In order for memoization to work as a language feature there would be a couple requirements.
The compiler would need to be identify valid functions for memoization (e.g. they are referentially transparent).
The run-time would have to be able to intelligently select candidates for memoization without slowing down the overall performance.
There are some assumptions in the other language, but if we can have performance gains by just-in-time compilation of hot-spots in a Java VM, then one can surely write an automated memoziation system.
While non-trivial I think this is all theoretically possible to get performance gains in a language (especially an interpreted one) and is a worthwhile area for research.
Not all the languages natively support function decorators. I guess it would be a more general approach to support rather than supporting just memoization.

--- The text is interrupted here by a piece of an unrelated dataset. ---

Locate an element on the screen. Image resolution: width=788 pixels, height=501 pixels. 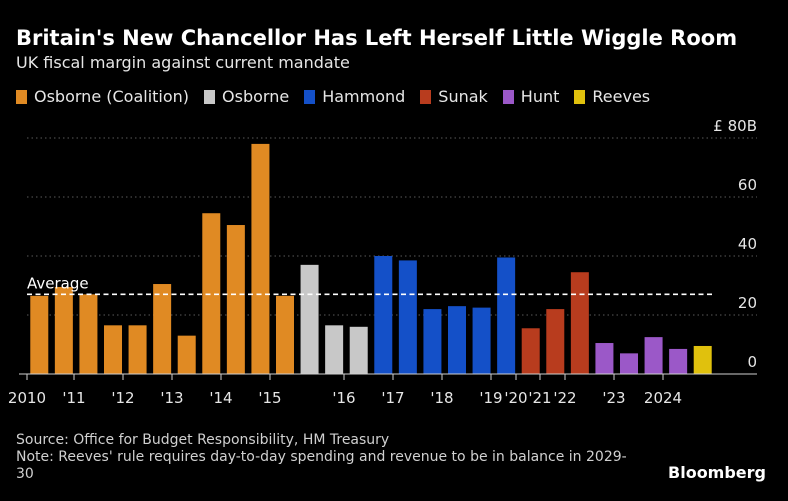
legend-item-osborne-coalition: Osborne (Coalition) is located at coordinates (102, 96).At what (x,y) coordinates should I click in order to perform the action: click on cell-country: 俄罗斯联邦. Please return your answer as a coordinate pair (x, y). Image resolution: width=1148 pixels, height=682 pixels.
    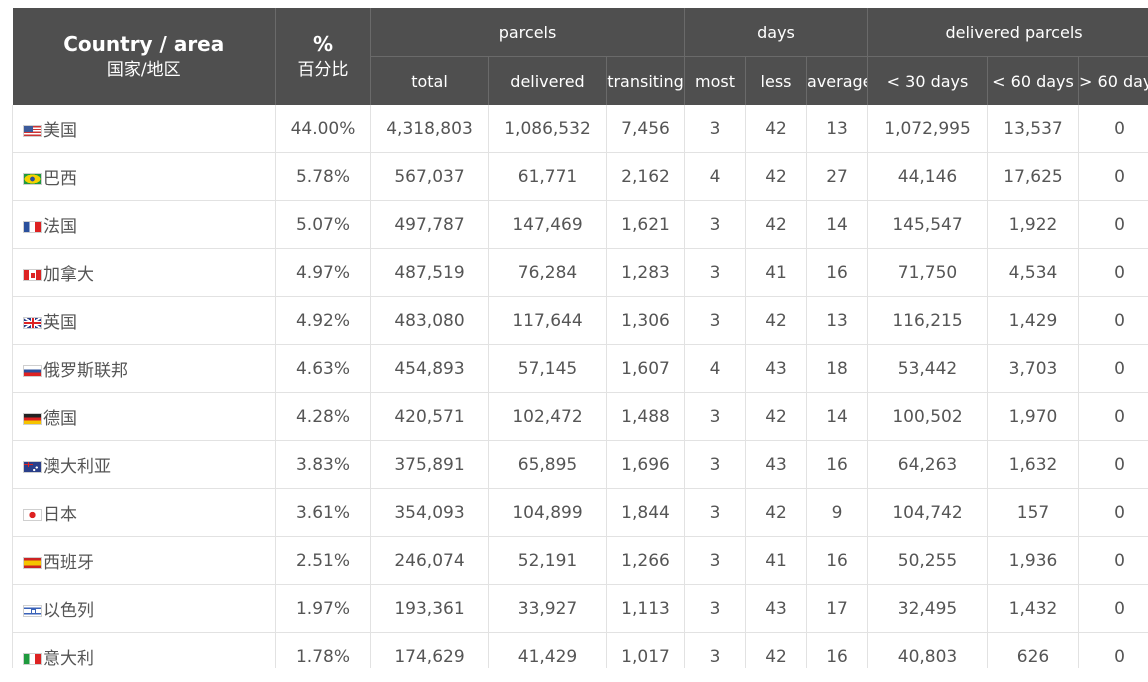
    Looking at the image, I should click on (144, 368).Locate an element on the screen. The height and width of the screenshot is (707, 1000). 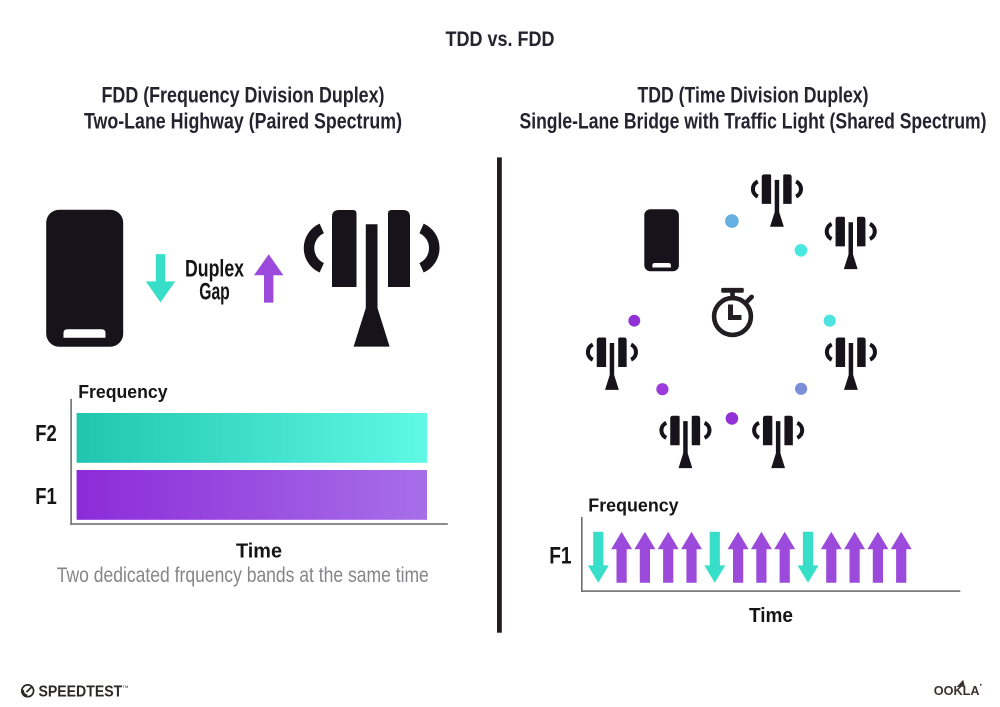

Reverse the question. Why it should? As someone has said, it can be put in a library so no need of add syntax to the language, it's only usable on pure functions which are hard to identify automatically(unless you force the programmer to annotate them). It's also very hard to determine if memoization is going to speed up things or not. I don't think it's a desirable feature for a programming language.
I really think such an option should be.
In data processing tasks there is an immutable input data (as time series, for example, where for a given time as soon as a value is known, it can never change). Taking in mind today RAM affordability, if a function result only depends on such immutable data, it is rational to memoize it rather than reread every time it's needed. Currently I have (in Scala and C#) to manually introduce an in-memory storage table and write 3 functions instead of one - one reading a value from file/db/ws, one storing it into an in-memory table, one to wrap them and read from memory if available or call the raw function if not. I think this could and should be implemented as a keyword and done behind the scenes.